Task to complete: Reproduce the listing below with every occurrence of "How do I perform" swapped for "How can I carry out", leaving all other text unchanged. Omit the pictures from the answer.

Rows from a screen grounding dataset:
--- START ---
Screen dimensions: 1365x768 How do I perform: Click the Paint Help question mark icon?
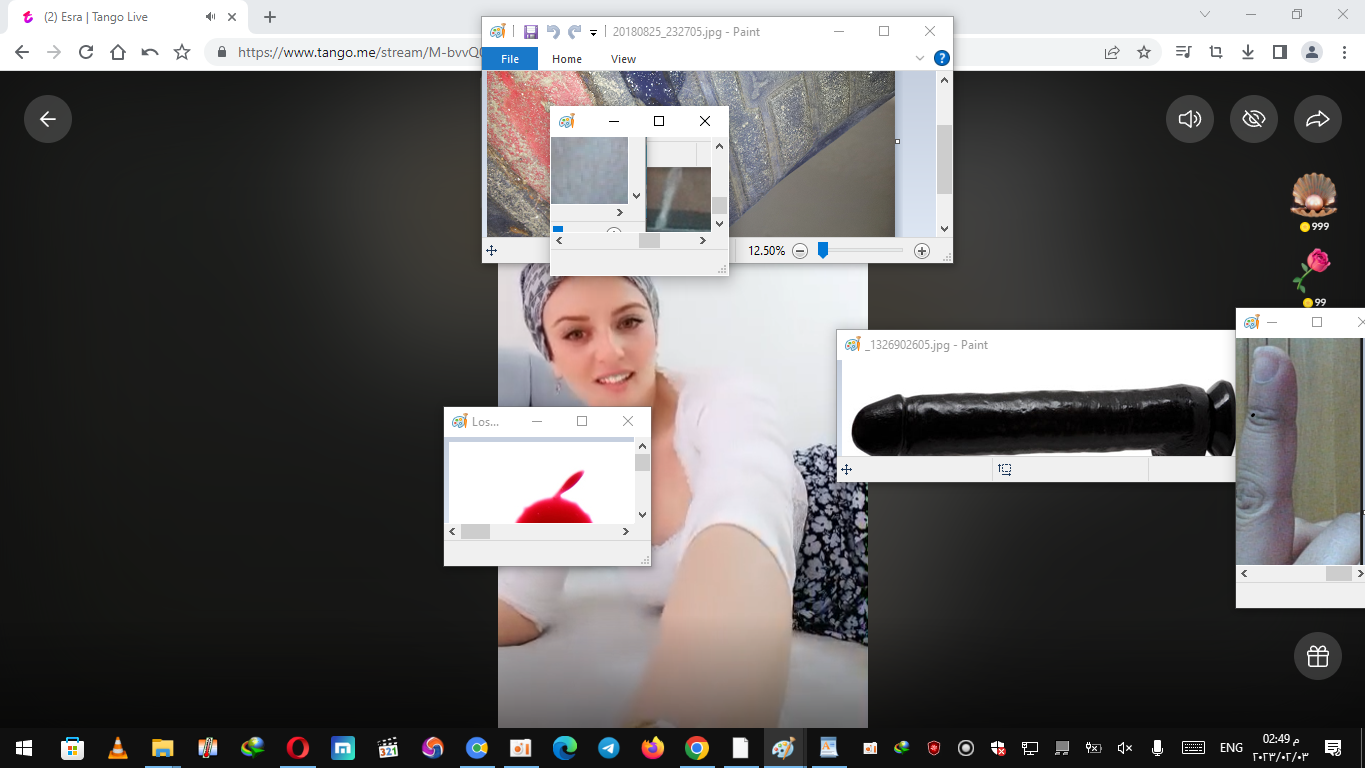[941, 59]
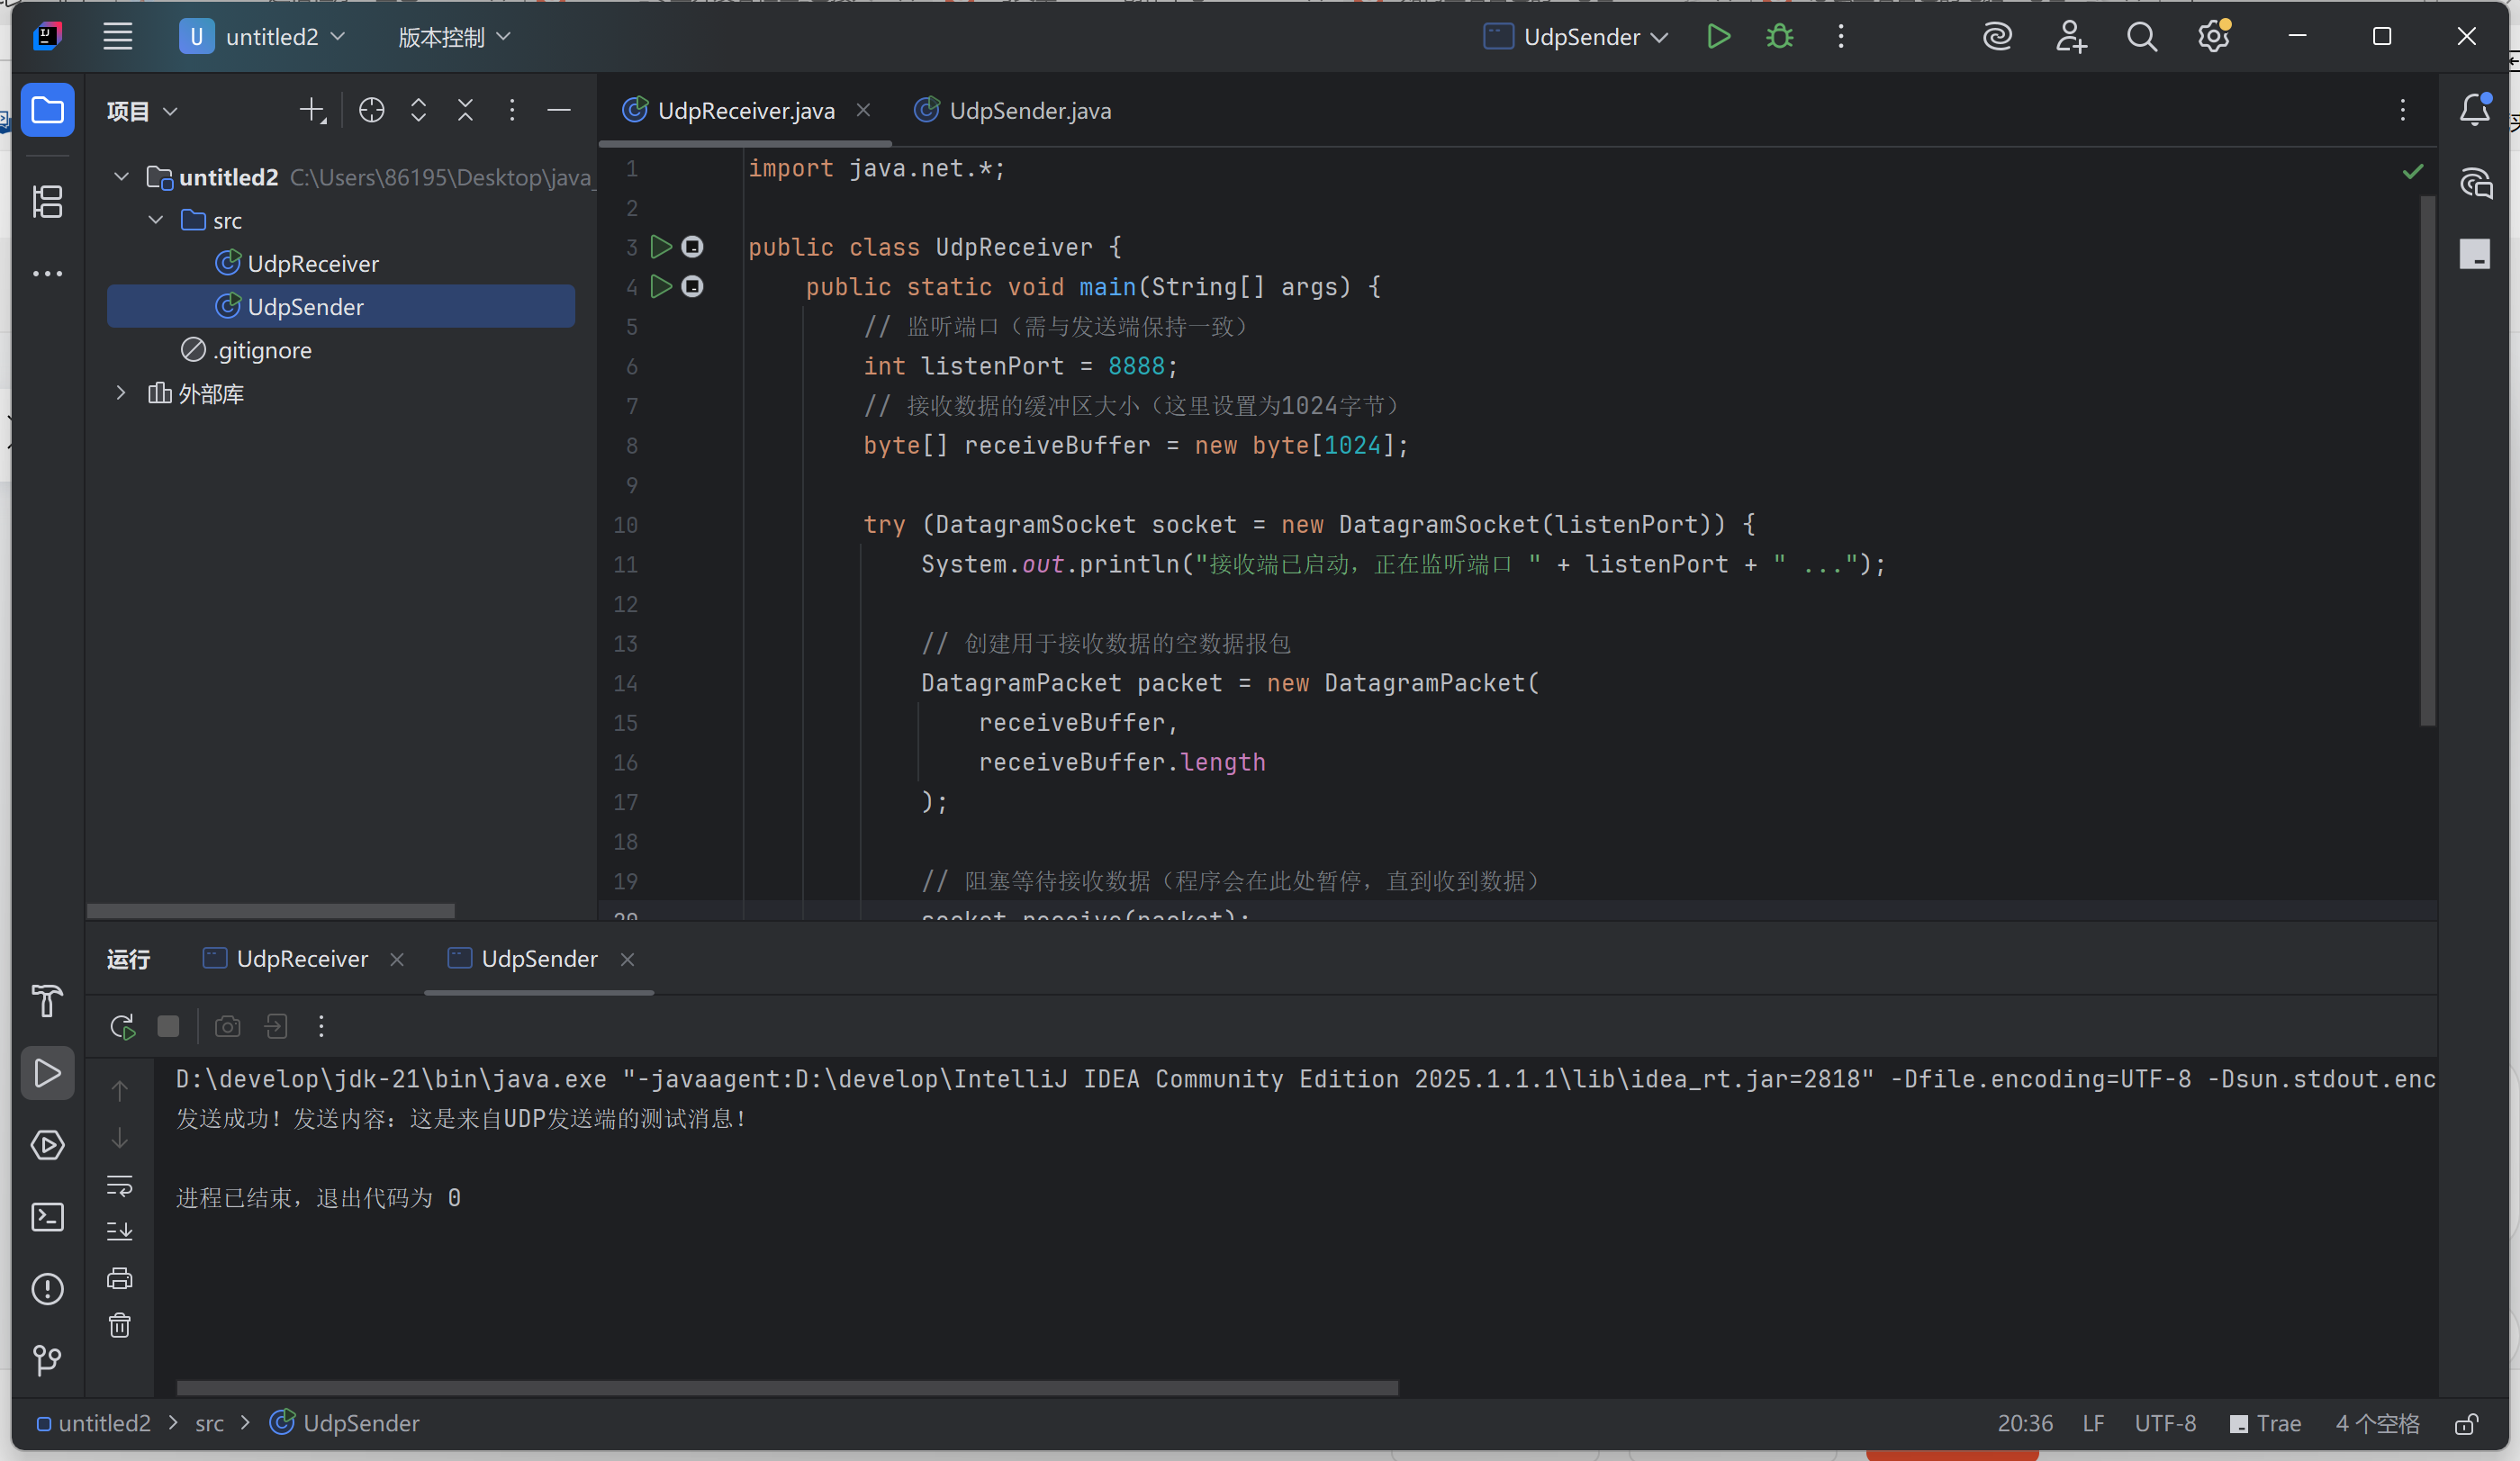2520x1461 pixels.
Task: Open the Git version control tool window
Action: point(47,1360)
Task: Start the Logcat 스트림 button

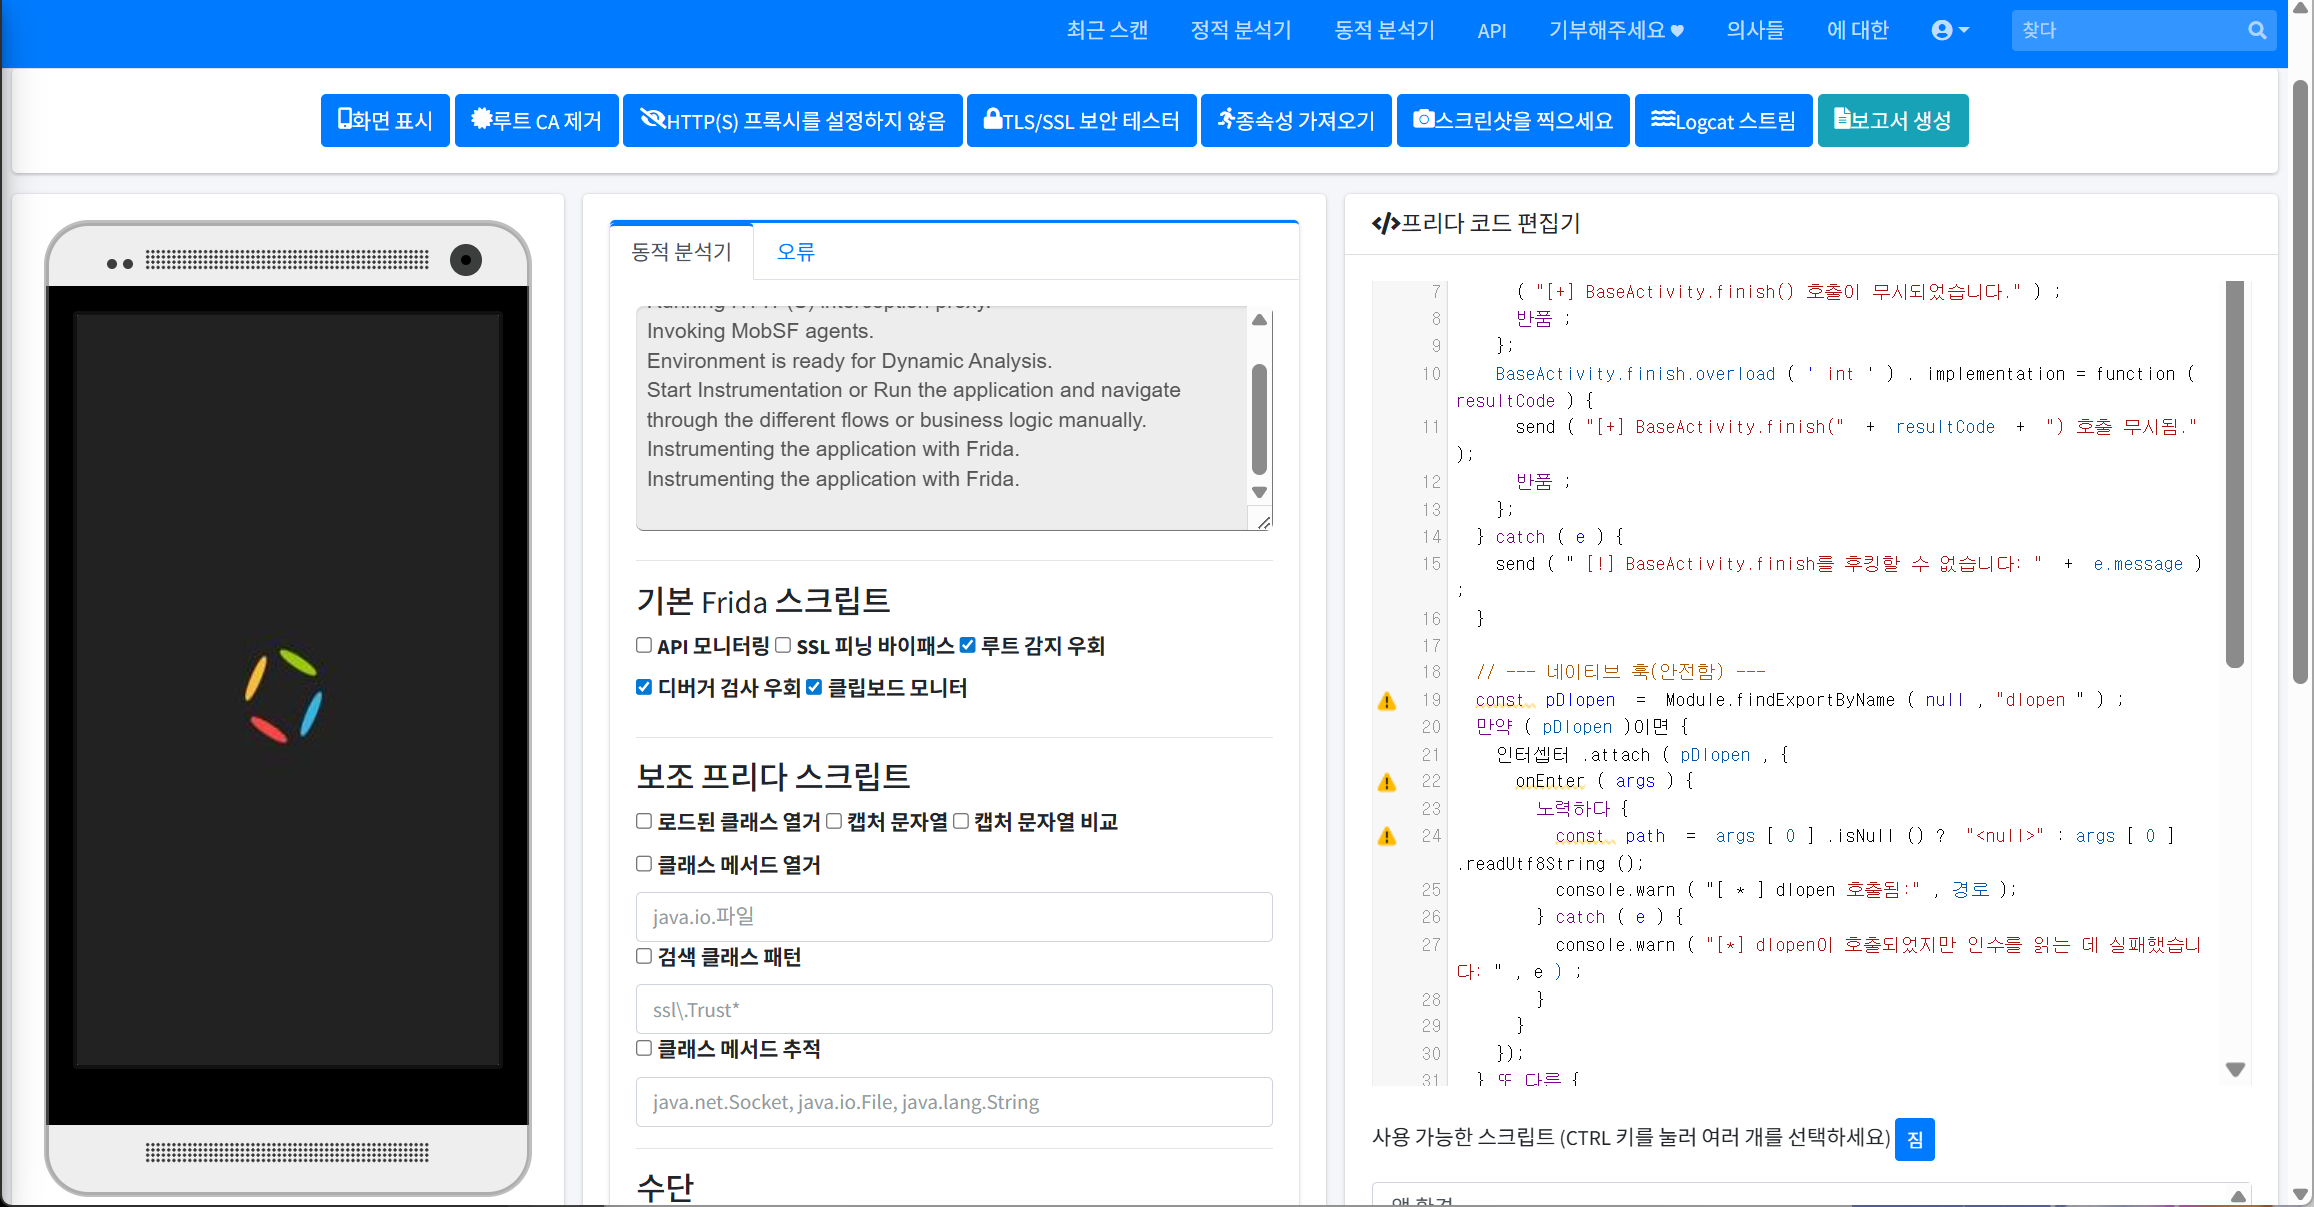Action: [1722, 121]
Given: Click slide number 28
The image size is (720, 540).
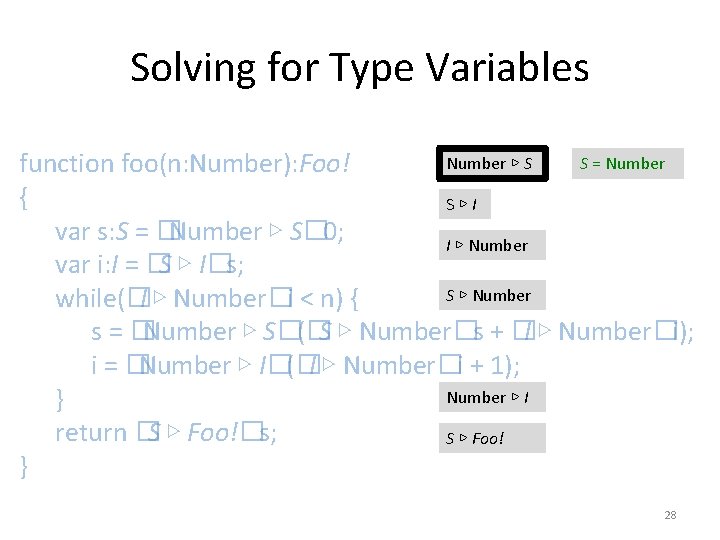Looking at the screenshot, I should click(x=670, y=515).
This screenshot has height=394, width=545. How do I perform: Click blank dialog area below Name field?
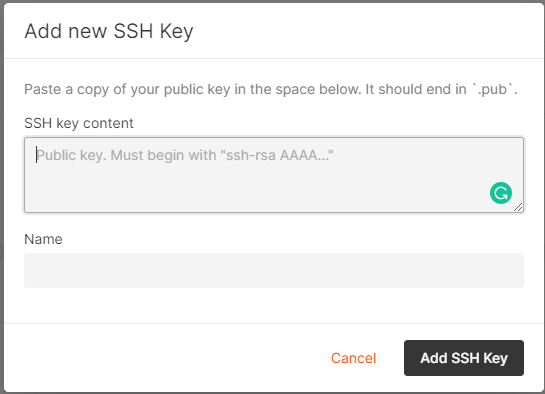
--- END ---
Expected answer:
Screen dimensions: 1365x768 How can I carry out: Click the Paint Help question mark icon?
[941, 59]
2520x1461 pixels.
Task: Open the Git version control tool window
Action: point(47,1360)
Task: Start the Logcat 스트림 button

Action: [1722, 121]
Given: Click slide number 28
The image size is (720, 540).
Looking at the screenshot, I should click(x=670, y=515).
This screenshot has height=394, width=545. How can I carry out: Click blank dialog area below Name field?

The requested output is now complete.